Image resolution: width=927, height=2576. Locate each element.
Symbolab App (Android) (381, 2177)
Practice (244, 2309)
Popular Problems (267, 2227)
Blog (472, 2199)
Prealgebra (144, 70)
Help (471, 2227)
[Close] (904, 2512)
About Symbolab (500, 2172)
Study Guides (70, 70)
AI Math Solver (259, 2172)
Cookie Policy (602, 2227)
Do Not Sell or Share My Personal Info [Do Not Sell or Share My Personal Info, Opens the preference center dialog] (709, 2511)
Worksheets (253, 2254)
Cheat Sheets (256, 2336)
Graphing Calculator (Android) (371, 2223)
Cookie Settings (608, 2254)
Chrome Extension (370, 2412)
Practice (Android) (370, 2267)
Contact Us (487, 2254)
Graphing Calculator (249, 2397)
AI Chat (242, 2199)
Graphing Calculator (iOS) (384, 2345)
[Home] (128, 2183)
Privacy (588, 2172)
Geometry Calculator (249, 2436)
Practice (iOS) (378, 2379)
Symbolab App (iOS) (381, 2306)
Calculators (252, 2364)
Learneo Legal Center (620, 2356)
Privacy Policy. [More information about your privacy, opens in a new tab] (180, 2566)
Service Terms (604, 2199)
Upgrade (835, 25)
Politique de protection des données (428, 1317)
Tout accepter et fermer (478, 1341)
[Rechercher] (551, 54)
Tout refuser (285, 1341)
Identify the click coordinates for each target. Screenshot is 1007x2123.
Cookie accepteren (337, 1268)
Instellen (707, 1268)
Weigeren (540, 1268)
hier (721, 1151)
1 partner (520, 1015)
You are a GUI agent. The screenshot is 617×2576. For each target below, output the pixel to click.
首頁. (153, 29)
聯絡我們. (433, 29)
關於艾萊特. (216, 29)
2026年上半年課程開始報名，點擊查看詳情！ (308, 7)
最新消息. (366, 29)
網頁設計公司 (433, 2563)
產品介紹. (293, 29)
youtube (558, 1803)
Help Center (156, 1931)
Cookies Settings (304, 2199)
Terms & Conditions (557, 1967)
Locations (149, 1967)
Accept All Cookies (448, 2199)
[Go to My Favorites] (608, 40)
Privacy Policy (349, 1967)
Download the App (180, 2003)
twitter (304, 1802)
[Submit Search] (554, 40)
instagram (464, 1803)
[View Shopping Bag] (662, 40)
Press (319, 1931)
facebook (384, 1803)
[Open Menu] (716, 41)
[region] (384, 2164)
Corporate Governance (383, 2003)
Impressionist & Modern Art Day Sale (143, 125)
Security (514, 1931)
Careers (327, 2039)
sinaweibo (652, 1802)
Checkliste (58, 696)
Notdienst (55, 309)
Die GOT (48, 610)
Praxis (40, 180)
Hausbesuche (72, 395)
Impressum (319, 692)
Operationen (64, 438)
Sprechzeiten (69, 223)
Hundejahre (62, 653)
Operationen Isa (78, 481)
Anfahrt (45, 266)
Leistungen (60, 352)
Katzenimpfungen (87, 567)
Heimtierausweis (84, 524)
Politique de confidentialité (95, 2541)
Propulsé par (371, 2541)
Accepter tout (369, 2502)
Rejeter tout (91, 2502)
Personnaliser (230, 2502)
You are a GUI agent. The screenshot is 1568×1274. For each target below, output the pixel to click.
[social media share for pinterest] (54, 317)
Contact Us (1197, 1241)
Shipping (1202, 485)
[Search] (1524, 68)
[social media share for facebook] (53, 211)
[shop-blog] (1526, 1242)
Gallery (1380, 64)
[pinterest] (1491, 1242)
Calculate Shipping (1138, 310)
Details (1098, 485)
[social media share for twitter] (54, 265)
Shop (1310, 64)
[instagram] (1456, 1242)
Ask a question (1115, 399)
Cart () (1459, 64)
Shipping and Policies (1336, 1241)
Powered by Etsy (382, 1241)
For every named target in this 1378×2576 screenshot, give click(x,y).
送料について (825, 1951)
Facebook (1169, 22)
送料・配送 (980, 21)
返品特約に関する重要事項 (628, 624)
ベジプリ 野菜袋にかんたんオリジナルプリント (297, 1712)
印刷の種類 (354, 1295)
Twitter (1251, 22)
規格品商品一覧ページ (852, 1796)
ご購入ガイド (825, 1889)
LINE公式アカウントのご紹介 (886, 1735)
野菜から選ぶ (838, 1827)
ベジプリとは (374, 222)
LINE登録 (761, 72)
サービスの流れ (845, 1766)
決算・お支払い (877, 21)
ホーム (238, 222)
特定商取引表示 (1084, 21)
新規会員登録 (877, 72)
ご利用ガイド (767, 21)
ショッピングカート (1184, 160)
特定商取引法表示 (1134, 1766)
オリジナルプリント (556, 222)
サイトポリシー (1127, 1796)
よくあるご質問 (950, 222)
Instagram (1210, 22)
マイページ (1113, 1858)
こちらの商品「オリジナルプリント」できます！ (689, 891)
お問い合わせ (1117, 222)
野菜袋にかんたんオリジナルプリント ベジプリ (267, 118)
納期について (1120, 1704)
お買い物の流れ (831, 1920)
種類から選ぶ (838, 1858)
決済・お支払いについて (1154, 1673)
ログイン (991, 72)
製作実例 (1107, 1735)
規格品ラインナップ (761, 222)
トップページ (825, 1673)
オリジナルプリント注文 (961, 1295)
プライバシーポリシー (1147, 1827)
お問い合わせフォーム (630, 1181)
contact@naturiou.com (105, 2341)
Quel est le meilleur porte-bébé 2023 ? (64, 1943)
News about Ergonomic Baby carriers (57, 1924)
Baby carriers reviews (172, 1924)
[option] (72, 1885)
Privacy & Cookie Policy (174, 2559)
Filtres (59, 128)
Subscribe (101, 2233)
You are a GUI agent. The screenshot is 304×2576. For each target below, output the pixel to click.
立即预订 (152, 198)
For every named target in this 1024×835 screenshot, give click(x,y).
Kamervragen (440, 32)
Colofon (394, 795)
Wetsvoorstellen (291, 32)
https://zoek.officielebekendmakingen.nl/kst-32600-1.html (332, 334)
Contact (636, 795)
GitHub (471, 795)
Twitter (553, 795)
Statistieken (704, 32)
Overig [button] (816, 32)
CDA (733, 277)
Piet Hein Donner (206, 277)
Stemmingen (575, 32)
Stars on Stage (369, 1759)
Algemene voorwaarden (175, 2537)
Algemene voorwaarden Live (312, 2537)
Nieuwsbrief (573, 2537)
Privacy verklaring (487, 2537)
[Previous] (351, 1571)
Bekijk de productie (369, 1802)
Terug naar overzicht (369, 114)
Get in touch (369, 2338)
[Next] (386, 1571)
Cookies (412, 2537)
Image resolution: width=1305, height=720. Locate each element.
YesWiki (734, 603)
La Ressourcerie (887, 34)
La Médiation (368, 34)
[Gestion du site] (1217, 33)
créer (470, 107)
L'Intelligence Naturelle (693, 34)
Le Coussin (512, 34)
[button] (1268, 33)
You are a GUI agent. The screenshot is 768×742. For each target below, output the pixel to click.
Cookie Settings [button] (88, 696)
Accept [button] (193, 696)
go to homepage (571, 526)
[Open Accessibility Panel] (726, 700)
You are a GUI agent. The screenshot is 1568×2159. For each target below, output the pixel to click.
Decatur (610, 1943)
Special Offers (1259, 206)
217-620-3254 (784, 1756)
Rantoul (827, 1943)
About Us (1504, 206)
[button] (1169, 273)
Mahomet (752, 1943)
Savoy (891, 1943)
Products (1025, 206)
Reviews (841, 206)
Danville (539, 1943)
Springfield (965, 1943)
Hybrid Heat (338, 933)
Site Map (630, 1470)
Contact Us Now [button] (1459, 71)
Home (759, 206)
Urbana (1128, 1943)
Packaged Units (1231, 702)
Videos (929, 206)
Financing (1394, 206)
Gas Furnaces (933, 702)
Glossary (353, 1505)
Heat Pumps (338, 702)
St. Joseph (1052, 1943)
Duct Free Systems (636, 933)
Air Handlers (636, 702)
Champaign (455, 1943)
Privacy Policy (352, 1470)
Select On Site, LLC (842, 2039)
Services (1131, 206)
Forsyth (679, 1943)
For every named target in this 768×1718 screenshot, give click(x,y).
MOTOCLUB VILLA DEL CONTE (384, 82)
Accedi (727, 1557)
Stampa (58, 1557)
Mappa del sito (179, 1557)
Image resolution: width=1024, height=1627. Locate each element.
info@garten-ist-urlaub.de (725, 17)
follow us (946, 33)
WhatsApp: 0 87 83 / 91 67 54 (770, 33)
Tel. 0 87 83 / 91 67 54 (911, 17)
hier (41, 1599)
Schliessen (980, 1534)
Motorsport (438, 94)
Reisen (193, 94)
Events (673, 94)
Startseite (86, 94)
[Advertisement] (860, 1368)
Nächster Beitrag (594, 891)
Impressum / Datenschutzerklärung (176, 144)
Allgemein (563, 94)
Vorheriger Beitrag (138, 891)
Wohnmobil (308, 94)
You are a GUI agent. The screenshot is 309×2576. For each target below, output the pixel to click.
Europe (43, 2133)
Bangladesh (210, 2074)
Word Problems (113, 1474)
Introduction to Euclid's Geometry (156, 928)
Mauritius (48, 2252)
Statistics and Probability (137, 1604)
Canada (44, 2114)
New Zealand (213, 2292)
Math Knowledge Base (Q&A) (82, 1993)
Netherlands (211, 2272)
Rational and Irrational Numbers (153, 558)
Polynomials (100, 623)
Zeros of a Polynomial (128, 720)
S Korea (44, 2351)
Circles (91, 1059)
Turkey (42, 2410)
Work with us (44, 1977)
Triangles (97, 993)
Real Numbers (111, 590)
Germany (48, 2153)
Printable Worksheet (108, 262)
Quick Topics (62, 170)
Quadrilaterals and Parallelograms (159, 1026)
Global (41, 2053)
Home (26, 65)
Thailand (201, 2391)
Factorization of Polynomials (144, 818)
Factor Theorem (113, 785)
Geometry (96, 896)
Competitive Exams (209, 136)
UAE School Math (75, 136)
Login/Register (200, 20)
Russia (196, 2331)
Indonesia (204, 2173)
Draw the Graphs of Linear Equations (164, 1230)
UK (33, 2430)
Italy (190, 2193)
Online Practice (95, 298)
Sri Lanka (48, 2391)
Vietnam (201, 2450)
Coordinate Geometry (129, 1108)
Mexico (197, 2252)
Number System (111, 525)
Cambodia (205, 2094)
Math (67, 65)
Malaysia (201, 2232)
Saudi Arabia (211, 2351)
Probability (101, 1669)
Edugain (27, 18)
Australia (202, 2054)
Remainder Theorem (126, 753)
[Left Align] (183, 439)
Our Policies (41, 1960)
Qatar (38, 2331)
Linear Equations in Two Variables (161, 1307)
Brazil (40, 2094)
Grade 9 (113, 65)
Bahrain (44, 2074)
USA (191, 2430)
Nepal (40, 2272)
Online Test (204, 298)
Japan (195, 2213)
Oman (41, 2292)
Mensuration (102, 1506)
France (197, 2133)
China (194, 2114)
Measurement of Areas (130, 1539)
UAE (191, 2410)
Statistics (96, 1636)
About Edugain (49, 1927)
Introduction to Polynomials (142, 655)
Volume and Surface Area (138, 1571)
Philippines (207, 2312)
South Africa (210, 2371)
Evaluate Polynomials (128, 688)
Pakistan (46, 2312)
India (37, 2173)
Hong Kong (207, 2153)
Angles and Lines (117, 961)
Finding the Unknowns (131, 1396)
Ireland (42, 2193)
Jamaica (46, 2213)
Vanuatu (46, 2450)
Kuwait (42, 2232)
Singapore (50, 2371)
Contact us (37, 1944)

- _The task_: Return the part of the listing that opens with the line containing "Printable Worksheet (108, 262)" and closes with the line containing "Finding the Unknowns (131, 1396)", both lines included, with every line reproduced word for word.

- _The reply_:
Printable Worksheet (108, 262)
Quick Topics (62, 170)
Quadrilaterals and Parallelograms (159, 1026)
Global (41, 2053)
Home (26, 65)
Thailand (201, 2391)
Factorization of Polynomials (144, 818)
Factor Theorem (113, 785)
Geometry (96, 896)
Competitive Exams (209, 136)
UAE School Math (75, 136)
Login/Register (200, 20)
Russia (196, 2331)
Indonesia (204, 2173)
Draw the Graphs of Linear Equations (164, 1230)
UK (33, 2430)
Italy (190, 2193)
Online Practice (95, 298)
Sri Lanka (48, 2391)
Vietnam (201, 2450)
Coordinate Geometry (129, 1108)
Mexico (197, 2252)
Number System (111, 525)
Cambodia (205, 2094)
Math (67, 65)
Malaysia (201, 2232)
Saudi Arabia (211, 2351)
Probability (101, 1669)
Edugain (27, 18)
Australia (202, 2054)
Remainder Theorem (126, 753)
[Left Align] (183, 439)
Our Policies (41, 1960)
Qatar (38, 2331)
Linear Equations in Two Variables (161, 1307)
Brazil (40, 2094)
Grade 9 (113, 65)
Bahrain (44, 2074)
USA (191, 2430)
Nepal (40, 2272)
Online Test (204, 298)
Japan (195, 2213)
Oman (41, 2292)
Mensuration (102, 1506)
France (197, 2133)
China (194, 2114)
Measurement of Areas (130, 1539)
UAE (191, 2410)
Statistics (96, 1636)
About Edugain (49, 1927)
Introduction to Polynomials (142, 655)
Volume and Surface Area (138, 1571)
Philippines (207, 2312)
South Africa (210, 2371)
Evaluate Polynomials (128, 688)
Pakistan (46, 2312)
India (37, 2173)
Hong Kong (207, 2153)
Angles and Lines (117, 961)
Finding the Unknowns (131, 1396)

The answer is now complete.